Exercise objective
In the passage on thinking in the heart, what is live thinking always based on?

Extract
What does it mean to think in your heart? Does it mean more than to think in your mind? Yes, it does. To think in your heart is to realize—to feel as well as think. A great deal of the process we call thinking has no more life in it than the rattling of dry peas in a pod. Thinking in the heart is live thinking, or Realization.

Live thinking is always based on Truth, so to think of yourself as a little pigmy that has somehow come into this world, with no more self-generative power than an autom­aton, is dead thinking, because it has no foun­dation in Truth. It is a delusion, and so long as it holds you in its power you will deem yourself a weak creature indeed, a mere football to be kicked about by circum­stances, a mechanical toy like the doll that cries when you touch a spring, or the horse that walks when you wind up its machinery and stops when the machinery runs down.

This is dead thought, and as long as you think it you will be what it represents you to be; whereas, to know the truth that you can wind up your own machinery, or, better still, that you are the power-house behind all action, and controlling it, is to think the truth, to think in the heart, from whence are the issues of life.

There is but One Being, although there are many expressions of that Being, and these expressions are called beings, and some of them are called human beings. Trace every one of these beings back to its source, and it comes from the One Being in a con­tinuous flow, not separated in the least from that with which it is one.

If you can grasp this idea, though ever so faintly, you will begin to feel a greater sense of power. Consciousness will awaken at a place a little nearer to the Central Being, at a wider place in the ray. This ray we will call Human Being. It is really Divine Being, but its limitation in the ray makes it finite, or human, distinguishing it from the sun of Infinite Being.

Fénelon defines the oneness of Man and God in the following terms: "All that exists exists only by the communication of God's Infinite Being. All that has intelligence has it only by derivation from His Sovereign Reason; and all that acts acts only from the impulse of His Supreme Activity. It is He who does all, in all. It is He who at each moment of our life is the beating of our heart, the move­ment of our limbs, the intelligence of our spirit, the soul of our soul."

Records

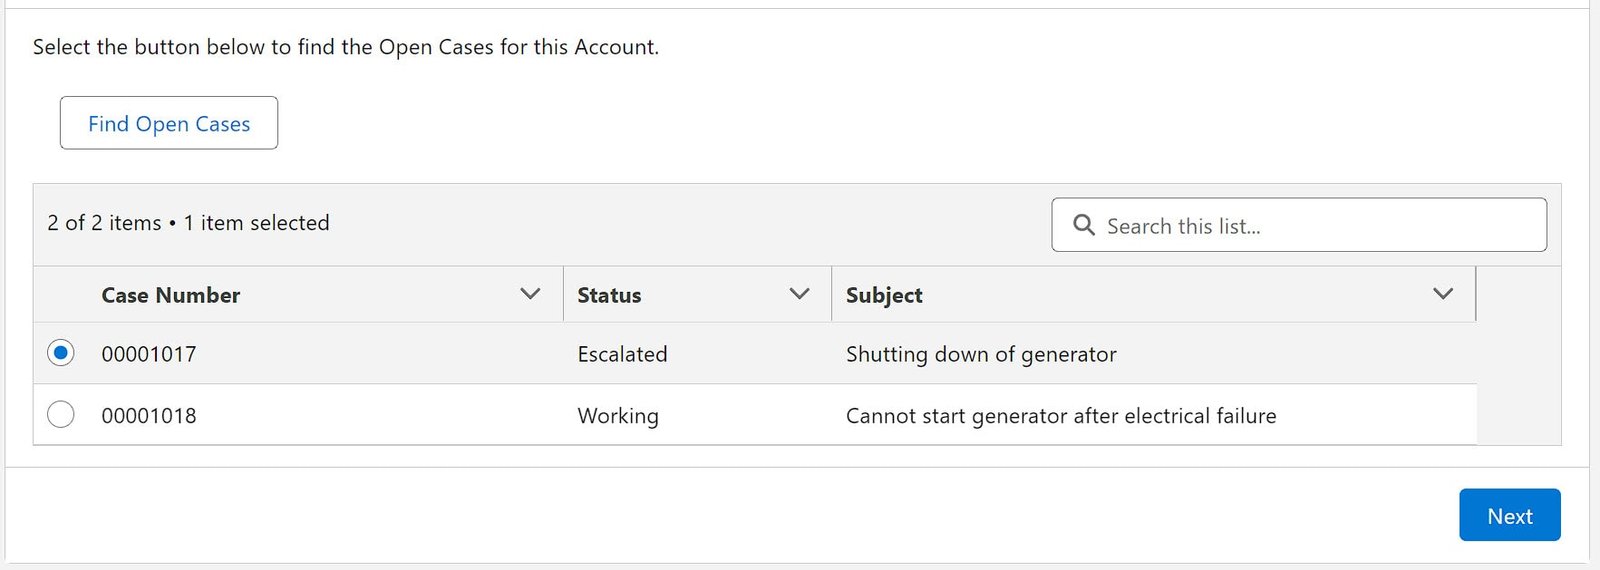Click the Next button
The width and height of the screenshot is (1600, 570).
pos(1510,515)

==

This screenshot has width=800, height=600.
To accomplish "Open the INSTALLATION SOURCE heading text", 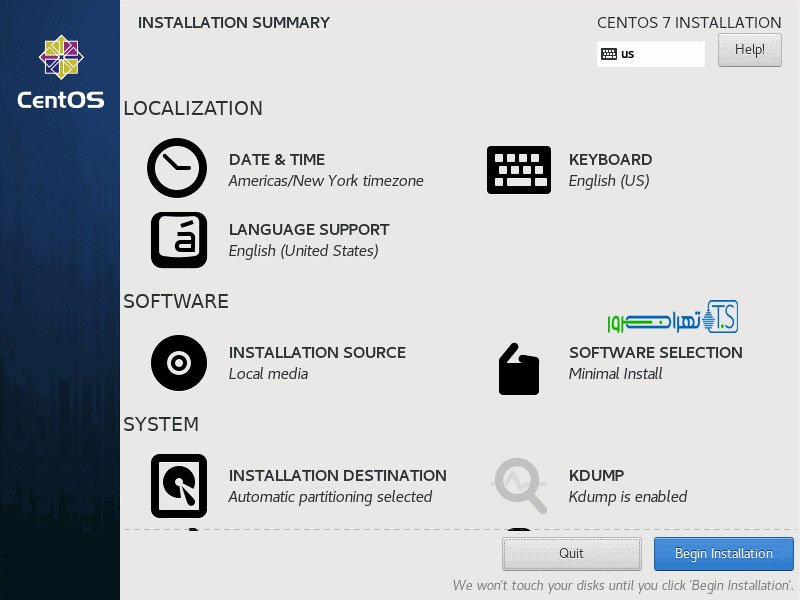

...

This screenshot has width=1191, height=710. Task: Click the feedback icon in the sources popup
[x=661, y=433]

Solution for this problem
Truth